Román Filiú is an alto saxophonist and composer from Santiago de Cuba who has lived in New York since 2011. His father was a music-theory teacher and exposed him to a wide range of Cuban, Western classical, jazz and popular genres. Quarteria is nervous and intense. It has jarring stops and starts, glaring bright colors and many moving parts, and is hard to classify. Afro-Cuban rhythmic forms are recurrent but not dominant. The band is a septet with more North Americans (trumpeter Ralph Alessi, tenor saxophonist Dayna Stephens, bassist Matt Brewer, drummer Craig Weinrib) than Cubans (Filiú, pianist David Virelles, percussionist Yusnier Sanchez).
Filiú’s diverse influences include Henry Threadgill, and he played in Threadgill’s recent band Ensemble Double Up (as did Virelles and Weinrib). Quarteria reminds you of a Threadgill project, not only in its technical elements (arcane organizational principles, jagged counterpoint) but in its culture (the suspenseful sense that anything is possible). Filiú’s compositions, like Threadgill’s, provoke intellectual curiosity and challenge; unlike Threadgill’s, they often lack aesthetic realization. The strident harmonies of “Grass” will make you sit straight up in your chair. Intricate contrapuntal pieces like “Fulcanelli” and “Harina Con Arena” are all harsh voicings and blaring announcements. “Kaijufrem” is a contrivance that assigns a note to each letter of the title. Filiú’s tunes feel like exercises. Even so, they are clever, energetic and sometimes exciting.

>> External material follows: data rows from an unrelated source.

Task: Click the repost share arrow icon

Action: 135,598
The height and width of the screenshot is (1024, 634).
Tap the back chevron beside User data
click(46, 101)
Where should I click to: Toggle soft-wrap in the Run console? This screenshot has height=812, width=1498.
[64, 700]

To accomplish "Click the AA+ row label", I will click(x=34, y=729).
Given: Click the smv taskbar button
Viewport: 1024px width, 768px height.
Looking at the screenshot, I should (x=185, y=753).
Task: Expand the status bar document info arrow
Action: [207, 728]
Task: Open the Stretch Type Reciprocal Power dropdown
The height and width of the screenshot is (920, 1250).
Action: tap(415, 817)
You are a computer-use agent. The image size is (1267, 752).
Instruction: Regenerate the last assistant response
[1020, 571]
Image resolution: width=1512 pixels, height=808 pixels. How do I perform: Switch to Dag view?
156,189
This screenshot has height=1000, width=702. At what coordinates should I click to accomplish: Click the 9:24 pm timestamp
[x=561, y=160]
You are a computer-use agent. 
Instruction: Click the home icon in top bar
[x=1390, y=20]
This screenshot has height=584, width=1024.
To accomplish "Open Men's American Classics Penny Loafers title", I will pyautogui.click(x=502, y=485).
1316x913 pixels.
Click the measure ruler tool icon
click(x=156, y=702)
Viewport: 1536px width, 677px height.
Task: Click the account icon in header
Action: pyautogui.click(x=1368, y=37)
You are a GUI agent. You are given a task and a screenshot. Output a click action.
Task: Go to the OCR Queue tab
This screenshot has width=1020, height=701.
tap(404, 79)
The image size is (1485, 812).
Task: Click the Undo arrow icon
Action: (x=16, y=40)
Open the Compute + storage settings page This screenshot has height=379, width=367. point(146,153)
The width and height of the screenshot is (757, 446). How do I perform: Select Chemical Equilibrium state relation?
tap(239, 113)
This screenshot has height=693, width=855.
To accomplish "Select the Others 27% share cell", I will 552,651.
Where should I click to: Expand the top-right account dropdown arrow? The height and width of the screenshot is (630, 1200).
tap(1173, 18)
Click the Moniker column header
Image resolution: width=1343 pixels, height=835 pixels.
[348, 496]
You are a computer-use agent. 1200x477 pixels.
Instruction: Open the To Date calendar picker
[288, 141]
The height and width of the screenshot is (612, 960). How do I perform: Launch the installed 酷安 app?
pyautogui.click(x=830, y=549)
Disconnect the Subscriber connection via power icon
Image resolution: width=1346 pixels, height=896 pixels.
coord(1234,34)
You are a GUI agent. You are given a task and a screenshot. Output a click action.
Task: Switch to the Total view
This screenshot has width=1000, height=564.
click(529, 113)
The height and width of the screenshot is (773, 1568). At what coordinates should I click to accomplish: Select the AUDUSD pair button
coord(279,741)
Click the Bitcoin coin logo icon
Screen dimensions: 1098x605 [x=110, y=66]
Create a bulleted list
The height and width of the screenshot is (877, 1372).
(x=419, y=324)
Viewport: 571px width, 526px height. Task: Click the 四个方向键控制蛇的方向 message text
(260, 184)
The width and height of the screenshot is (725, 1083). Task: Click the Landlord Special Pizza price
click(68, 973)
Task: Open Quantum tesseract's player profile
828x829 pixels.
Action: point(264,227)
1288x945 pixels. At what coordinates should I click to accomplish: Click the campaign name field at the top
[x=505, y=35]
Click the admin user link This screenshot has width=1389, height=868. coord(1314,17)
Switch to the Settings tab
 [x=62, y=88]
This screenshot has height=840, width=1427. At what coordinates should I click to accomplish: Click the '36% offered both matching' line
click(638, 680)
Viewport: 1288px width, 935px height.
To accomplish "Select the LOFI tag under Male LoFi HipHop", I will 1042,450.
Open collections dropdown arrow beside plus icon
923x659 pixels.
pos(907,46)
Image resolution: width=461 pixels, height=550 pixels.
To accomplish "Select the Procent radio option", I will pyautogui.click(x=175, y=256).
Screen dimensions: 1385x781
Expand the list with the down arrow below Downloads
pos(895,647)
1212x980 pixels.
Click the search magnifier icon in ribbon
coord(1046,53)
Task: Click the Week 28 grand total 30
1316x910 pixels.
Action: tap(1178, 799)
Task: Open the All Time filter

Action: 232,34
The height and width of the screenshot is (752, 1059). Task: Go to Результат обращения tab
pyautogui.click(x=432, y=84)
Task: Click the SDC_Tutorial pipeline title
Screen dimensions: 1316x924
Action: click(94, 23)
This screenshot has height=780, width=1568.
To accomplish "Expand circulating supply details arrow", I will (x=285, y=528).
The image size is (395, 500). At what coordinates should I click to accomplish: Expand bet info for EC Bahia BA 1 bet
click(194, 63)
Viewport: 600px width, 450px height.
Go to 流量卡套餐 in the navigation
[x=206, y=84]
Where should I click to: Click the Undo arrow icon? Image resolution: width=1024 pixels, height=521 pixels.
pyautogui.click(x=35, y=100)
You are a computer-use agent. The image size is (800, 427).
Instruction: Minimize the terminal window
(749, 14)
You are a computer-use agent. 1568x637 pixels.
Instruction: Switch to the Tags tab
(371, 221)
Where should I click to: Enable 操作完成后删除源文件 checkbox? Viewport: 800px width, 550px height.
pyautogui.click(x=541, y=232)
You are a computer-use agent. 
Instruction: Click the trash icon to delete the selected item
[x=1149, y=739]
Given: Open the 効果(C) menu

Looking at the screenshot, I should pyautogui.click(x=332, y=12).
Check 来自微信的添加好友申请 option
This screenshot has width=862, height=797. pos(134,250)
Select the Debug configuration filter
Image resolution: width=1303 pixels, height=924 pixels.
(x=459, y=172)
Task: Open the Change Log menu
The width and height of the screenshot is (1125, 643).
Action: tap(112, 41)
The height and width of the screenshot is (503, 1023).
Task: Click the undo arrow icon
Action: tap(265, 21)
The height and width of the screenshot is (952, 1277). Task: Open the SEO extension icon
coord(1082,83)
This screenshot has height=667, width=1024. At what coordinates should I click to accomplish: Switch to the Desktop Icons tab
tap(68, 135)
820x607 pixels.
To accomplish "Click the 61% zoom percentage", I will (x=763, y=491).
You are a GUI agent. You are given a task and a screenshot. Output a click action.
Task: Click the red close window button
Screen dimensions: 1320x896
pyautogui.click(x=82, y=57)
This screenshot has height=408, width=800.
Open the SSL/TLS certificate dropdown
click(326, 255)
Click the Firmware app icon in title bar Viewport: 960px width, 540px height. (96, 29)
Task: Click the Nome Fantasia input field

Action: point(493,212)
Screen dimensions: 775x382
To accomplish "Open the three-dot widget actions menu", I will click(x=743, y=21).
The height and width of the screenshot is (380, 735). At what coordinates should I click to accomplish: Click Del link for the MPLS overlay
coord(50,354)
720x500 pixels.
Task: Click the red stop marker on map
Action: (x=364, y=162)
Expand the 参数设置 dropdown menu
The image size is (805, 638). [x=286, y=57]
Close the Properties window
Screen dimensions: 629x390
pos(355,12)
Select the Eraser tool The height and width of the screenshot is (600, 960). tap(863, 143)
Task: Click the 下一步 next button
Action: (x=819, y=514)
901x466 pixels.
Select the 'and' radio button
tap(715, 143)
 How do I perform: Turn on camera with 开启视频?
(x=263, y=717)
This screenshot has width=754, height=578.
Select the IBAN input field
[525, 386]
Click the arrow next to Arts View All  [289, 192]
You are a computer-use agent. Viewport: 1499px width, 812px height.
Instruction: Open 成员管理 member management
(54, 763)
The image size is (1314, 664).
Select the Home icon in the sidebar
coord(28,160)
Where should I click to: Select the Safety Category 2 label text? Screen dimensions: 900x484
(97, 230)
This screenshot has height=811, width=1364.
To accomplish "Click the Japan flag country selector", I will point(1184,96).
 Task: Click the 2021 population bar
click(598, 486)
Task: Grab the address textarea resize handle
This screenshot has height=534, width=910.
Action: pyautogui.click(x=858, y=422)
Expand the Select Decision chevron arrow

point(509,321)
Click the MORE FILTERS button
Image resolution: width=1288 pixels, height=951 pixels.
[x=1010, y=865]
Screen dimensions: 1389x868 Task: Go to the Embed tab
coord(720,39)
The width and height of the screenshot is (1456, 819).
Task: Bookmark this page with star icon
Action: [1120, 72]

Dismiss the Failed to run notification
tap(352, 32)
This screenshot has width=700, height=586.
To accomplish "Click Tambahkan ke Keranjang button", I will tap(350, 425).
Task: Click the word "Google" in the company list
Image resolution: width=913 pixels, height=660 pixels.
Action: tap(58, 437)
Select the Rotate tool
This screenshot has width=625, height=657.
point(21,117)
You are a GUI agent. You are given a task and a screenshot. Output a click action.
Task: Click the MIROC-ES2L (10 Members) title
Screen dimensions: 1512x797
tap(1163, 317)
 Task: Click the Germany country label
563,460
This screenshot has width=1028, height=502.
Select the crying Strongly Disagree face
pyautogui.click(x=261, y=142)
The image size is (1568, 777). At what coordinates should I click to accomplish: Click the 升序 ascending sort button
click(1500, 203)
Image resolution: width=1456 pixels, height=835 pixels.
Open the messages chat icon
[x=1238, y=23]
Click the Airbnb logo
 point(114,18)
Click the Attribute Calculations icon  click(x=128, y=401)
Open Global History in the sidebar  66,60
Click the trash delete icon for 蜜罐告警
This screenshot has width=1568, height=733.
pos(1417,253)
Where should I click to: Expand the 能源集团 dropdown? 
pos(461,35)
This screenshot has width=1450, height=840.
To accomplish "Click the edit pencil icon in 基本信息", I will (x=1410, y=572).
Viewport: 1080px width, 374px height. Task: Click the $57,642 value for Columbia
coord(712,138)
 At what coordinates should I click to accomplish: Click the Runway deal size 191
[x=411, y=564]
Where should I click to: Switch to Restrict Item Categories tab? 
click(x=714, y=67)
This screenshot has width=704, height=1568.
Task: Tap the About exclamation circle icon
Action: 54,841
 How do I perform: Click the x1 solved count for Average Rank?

What saves Quarteria are the exceptional players. They expertly execute Filiú’s difficult forms and maximize each tune’s musicality. In an album that is about ensemble form and not solos, the concise solos, when they come, are strong, including those of Filiú, who improvises in sharp ideas. Alessi and Stephens fill their moments vividly. Virelles shows once again that he is one of the special pianists to enter jazz in the new millennium. Every time he takes the lead on Quarteria, he lights it up.